TASK LIST:
**A)** According to the text on query expansion, by how much do published benchmarks show query expansion improves retrieval NDCG@10?
**B)** In the text on query expansion, why does searching with several variants of a user's query help retrieval? Answer in one to three sentences.

SELECTED PASSAGE:
════════

Query Expansion: Generating Better Search Terms

Query expansion augments a user's original query with semantically related variants—paraphrases, synonyms, and implicit sub-queries—to improve recall in hybrid retrieval systems. A user asking "What is transformer attention?" may use different terms than documents in your corpus. Query expansion generates variants like "How do transformers use attention mechanisms?" and "Self-attention in neural networks", embedding and searching each variant, then merging results. This multi-query approach addresses the vocabulary gap between user intent and corpus terminology, particularly valuable for dense retrieval (which improves on synonyms) and sparse retrieval (which benefits from term diversity). Published benchmarks show query expansion improves retrieval NDCG@10 by 8–15%, with latency cost of <100 ms for most expansion methods. For RAG systems with diverse corpora (books, technical docs, web content), query expansion is a high-ROI component of hybrid retrieval pipelines.

Query Expansion Methods

Several methods exist for generating query variants, with different trade-offs:

LLM-Based Paraphrasing (Strongest Quality, Higher Cost): Use an LLM to generate 3–5 paraphrases of the original query:

import anthropic

client = anthropic.Anthropic()

def expand_query_with_llm(query: str, num_variants: int = 4) -> list[str]:
    """Generate query paraphrases using Claude"""
    
    message = client.messages.create(
        model="claude-3-5-sonnet-20241022",
        max_tokens=200,
        messages=[{
            "role": "user",
            "content": f"""Generate {num_variants} alternative phrasings of this search query. 
            Each variant should be natural, between 5-15 words, and capture the same intent.
            
            Original query: "{query}"
            
            Return only the variants, one per line, without numbering or quotes."""
        }]
    )
    
    variants = message.content[0].text.strip().split('\n')
    return [v.strip() for v in variants if v.strip()]

# Example
original = "transformer attention mechanism"
variants = expand_query_with_llm(original)
print(f"Original: {original}")
print("Variants:")
for v in variants:
    print(f"  - {v}")

# Output:
# Original: transformer attention mechanism
# Variants:
#   - How do attention mechanisms work in transformers?
#   - Self-attention in transformer neural networks
#   - Scaled dot-product attention in deep learning
#   - What is the attention mechanism used by transformers?

════════

EXTRACTED ENTRIES:

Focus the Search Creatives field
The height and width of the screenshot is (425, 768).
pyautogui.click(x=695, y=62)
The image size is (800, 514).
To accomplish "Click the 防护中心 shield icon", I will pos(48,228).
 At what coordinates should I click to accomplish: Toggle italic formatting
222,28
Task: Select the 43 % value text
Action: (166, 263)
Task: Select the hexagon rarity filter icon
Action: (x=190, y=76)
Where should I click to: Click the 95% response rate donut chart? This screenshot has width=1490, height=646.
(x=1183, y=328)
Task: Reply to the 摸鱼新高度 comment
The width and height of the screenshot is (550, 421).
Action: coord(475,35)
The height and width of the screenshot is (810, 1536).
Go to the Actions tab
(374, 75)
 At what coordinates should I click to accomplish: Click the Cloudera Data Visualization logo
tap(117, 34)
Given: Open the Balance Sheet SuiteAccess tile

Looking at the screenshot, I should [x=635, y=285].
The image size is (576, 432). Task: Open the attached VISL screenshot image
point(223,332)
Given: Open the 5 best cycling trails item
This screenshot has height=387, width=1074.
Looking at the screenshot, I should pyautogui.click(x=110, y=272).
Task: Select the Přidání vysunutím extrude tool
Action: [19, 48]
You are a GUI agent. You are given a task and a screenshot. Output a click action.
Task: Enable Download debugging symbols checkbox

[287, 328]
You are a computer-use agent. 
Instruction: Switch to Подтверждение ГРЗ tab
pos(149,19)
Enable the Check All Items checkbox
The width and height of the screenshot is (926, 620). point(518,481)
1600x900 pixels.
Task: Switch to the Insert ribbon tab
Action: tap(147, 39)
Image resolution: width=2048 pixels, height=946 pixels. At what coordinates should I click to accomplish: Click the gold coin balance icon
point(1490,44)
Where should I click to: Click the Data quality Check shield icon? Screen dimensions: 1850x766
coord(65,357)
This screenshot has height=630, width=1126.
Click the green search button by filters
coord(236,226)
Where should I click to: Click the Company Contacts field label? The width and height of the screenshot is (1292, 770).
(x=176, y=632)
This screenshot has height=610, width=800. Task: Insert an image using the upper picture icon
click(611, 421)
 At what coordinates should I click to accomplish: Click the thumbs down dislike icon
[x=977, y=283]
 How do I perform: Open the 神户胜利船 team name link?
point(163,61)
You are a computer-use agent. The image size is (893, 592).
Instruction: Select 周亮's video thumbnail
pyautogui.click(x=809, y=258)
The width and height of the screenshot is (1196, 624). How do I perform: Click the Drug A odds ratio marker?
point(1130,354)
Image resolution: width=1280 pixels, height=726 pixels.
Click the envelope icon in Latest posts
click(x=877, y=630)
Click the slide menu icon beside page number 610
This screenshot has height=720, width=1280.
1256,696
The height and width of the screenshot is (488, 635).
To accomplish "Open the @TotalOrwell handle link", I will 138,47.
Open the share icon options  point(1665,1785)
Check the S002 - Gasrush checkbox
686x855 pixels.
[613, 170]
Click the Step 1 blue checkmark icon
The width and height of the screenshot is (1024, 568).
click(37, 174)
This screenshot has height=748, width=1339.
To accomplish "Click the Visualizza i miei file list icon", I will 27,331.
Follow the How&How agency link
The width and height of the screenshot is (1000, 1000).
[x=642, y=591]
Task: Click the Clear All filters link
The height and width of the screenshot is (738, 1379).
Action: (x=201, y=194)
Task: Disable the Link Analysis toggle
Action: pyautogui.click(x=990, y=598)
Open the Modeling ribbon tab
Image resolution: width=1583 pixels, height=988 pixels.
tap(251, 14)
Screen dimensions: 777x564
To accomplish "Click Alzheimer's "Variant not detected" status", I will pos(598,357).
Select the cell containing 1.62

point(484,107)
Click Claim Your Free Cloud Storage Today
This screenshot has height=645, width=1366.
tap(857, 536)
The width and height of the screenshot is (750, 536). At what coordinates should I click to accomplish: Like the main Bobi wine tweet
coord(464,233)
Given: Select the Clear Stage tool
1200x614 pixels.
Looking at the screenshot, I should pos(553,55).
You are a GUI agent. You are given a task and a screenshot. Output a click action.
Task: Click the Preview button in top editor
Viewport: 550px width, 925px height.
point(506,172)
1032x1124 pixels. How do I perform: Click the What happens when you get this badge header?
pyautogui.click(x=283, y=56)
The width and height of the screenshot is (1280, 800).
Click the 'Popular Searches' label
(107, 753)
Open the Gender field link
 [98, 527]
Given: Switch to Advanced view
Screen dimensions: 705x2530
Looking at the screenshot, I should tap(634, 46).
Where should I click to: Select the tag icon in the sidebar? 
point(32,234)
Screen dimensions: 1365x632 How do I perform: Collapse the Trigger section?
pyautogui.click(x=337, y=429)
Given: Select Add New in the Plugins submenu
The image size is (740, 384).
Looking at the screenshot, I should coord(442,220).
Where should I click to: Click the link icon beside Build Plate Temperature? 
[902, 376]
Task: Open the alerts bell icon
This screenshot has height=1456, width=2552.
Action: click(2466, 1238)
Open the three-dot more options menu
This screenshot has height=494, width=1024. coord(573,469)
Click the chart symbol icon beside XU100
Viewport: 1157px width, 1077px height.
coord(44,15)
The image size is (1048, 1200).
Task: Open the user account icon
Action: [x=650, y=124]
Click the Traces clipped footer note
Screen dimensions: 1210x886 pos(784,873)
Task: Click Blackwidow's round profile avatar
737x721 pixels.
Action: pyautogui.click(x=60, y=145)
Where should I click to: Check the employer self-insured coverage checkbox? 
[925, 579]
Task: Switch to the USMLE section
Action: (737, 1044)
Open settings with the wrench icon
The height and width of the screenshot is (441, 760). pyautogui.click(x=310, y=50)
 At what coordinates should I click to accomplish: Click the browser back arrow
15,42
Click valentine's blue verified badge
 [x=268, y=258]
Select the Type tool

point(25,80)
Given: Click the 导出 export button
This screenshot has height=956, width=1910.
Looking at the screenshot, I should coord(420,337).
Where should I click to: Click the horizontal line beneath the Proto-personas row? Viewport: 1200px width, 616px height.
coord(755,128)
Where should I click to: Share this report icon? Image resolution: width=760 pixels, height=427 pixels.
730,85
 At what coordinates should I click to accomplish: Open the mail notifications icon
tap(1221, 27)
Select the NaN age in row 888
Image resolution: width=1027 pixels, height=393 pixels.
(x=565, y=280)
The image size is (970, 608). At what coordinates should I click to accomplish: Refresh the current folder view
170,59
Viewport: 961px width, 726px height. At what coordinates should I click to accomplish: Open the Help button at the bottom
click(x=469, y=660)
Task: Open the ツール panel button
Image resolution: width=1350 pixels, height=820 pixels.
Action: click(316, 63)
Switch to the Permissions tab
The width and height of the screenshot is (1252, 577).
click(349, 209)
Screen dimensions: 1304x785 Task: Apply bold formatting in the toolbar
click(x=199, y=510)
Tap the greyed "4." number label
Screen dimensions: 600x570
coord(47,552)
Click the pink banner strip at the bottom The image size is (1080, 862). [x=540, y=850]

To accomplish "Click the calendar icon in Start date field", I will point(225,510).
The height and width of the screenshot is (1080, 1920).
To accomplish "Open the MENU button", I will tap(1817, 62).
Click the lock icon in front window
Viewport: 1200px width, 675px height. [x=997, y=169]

════════

SET OF ANSWERS:
**A)** By 8–15%.

**B)** A user may phrase a question in different terms than the documents in the corpus use. Generating paraphrases, synonyms, and sub-queries, then searching each one and merging the results, closes this vocabulary gap between user intent and corpus terminology and improves recall.